TEXTO PARA LEER:
(De Viviana Demaría y José Figueroa)
LOS ELLOS
Ellos hace algunas horas que han aterrizado sus naves en
Uruguay. El Presidente Batlle les ha concedido asilo político. También dispuso
que se les proporcionara documentos, hospedaje, una suma semanal de dinero, un
traje confeccionado en una selecta sastrería de la avenida 18 de Julio, dos
camisas, una corbata, un perramus y hasta un cepillo de dientes. A ellos se los
ve relajados, risueños y orgullosos. Atrás ha quedado la castigada Buenos Aires
sumergiéndose lentamente en una desolada penumbra. Esa noche, al otro lado del
río, ellos serán agasajados con una cena por su distinguido anfitrión. Habrá
invitados especiales que -al igual que ellos- Batlle les ha brindado un refugio
contra la tiranía del otro lado. Acá, la lluvia persistente es lo único que
ahora cae del cielo. Cielo que llora toda esa noche el dolor por los cientos de
muertos, por los miles de heridos. Ellos, allá, están relajados, risueños y orgullosos…
EL RECUERDOY EL OLVIDO
El acto de conmemorar invita a transitar espacios que
navegan entre el recuerdo y el olvido. Ambos elementos son constituyentes de la
memoria. Lo olvidado, tanto lo reprimido como lo negado (es decir lo desplazado
como lo no inscripto) se convierte en un componente de las narrativas que nos
conforman como sujetos y también como sociedad.

TAREA PLANTEADA A: Devuelve sin cambios las entradas desde la línea que contiene "The image size is (1813, 1269). How do I perform: Point" hasta la línea que contiene "point(341,170)", ambas incluidas.

LISTADO DE DATOS:
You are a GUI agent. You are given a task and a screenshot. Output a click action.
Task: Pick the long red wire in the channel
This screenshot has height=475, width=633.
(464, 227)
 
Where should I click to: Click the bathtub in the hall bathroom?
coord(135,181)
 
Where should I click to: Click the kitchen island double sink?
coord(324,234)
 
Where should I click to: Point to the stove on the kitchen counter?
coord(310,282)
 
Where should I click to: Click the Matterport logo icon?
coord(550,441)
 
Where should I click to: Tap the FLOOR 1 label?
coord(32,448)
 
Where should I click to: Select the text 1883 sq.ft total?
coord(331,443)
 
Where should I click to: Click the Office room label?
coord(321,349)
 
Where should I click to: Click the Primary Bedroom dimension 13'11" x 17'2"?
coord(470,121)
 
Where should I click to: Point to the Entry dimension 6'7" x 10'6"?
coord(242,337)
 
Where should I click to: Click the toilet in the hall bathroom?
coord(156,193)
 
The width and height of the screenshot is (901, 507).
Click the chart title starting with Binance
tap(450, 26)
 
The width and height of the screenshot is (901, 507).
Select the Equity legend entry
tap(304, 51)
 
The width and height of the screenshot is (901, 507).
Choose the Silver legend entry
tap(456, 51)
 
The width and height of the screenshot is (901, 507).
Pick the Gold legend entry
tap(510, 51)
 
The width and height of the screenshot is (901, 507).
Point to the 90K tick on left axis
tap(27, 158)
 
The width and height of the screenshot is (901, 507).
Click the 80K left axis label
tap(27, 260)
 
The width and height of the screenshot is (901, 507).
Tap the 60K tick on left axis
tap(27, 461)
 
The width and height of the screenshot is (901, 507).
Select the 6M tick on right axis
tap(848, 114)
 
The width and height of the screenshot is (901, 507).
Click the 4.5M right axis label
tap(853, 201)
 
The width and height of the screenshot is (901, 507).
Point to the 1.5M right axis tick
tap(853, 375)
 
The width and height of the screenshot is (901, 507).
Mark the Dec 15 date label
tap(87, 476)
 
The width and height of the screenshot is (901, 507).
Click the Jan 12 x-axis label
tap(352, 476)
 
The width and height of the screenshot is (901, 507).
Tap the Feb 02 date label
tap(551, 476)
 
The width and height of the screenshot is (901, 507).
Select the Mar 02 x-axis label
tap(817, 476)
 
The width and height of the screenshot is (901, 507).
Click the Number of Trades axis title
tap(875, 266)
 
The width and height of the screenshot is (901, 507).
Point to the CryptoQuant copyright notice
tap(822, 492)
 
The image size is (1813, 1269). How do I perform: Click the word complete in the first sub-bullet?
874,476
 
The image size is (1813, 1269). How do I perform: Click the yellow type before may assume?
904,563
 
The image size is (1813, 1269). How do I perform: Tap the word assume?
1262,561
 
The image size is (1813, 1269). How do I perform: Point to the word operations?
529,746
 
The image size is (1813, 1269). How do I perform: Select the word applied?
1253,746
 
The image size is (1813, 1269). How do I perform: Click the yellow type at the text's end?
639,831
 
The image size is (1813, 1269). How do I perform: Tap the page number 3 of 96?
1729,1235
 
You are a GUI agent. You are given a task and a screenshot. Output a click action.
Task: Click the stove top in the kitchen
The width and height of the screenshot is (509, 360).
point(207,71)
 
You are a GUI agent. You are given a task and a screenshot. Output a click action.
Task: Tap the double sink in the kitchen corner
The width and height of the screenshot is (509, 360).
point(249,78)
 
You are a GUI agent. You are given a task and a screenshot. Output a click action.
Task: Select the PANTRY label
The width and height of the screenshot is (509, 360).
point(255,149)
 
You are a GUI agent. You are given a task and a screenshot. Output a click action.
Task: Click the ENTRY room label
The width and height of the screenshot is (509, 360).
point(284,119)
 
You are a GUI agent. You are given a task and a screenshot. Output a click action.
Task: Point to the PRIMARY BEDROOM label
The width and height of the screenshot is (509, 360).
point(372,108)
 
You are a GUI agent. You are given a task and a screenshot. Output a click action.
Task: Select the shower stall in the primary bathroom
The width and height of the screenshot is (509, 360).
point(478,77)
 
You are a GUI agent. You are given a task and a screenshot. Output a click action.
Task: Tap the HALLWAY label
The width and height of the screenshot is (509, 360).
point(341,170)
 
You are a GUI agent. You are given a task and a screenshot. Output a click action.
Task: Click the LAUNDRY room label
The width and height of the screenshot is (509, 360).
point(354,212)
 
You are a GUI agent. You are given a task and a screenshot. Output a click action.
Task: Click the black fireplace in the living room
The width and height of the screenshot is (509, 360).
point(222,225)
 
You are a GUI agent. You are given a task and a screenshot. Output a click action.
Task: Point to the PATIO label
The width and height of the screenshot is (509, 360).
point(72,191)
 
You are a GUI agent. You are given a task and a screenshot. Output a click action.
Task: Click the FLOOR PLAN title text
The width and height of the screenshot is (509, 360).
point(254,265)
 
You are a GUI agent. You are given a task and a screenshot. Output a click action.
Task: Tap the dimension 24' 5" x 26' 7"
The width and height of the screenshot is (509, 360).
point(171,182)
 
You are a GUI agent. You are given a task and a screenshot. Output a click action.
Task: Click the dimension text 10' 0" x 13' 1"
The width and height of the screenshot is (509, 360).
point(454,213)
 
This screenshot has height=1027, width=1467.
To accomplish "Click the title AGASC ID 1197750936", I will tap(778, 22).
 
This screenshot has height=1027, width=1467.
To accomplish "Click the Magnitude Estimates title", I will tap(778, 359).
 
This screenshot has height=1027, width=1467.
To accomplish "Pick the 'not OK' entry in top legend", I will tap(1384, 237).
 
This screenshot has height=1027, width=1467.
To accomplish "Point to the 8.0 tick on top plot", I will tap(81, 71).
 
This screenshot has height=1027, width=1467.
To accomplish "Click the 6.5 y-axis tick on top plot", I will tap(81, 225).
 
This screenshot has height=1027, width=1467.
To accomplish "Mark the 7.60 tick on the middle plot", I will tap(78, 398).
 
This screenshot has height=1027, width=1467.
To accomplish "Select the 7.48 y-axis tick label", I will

TAREA PLANTEADA B:
Responde según el texto:
(i) ¿Quién les concede asilo político a "ellos"?
(ii) ¿En qué avenida se encuentra la sastrería donde se confecciona el traje?
(iii) ¿Qué dos elementos se señalan como constituyentes de la memoria?

RESPUESTA CORRECTA A:
The image size is (1813, 1269). How do I perform: Point to the word operations?
529,746
 
The image size is (1813, 1269). How do I perform: Select the word applied?
1253,746
 
The image size is (1813, 1269). How do I perform: Click the yellow type at the text's end?
639,831
 
The image size is (1813, 1269). How do I perform: Tap the page number 3 of 96?
1729,1235
 
You are a GUI agent. You are given a task and a screenshot. Output a click action.
Task: Click the stove top in the kitchen
The width and height of the screenshot is (509, 360).
point(207,71)
 
You are a GUI agent. You are given a task and a screenshot. Output a click action.
Task: Tap the double sink in the kitchen corner
The width and height of the screenshot is (509, 360).
point(249,78)
 
You are a GUI agent. You are given a task and a screenshot. Output a click action.
Task: Select the PANTRY label
The width and height of the screenshot is (509, 360).
point(255,149)
 
You are a GUI agent. You are given a task and a screenshot. Output a click action.
Task: Click the ENTRY room label
The width and height of the screenshot is (509, 360).
point(284,119)
 
You are a GUI agent. You are given a task and a screenshot. Output a click action.
Task: Point to the PRIMARY BEDROOM label
The width and height of the screenshot is (509, 360).
point(372,108)
 
You are a GUI agent. You are given a task and a screenshot. Output a click action.
Task: Select the shower stall in the primary bathroom
The width and height of the screenshot is (509, 360).
point(478,77)
 
You are a GUI agent. You are given a task and a screenshot. Output a click action.
Task: Tap the HALLWAY label
The width and height of the screenshot is (509, 360).
point(341,170)

RESPUESTA CORRECTA B:
(i) El Presidente Batlle.
(ii) En la avenida 18 de Julio.
(iii) El recuerdo y el olvido.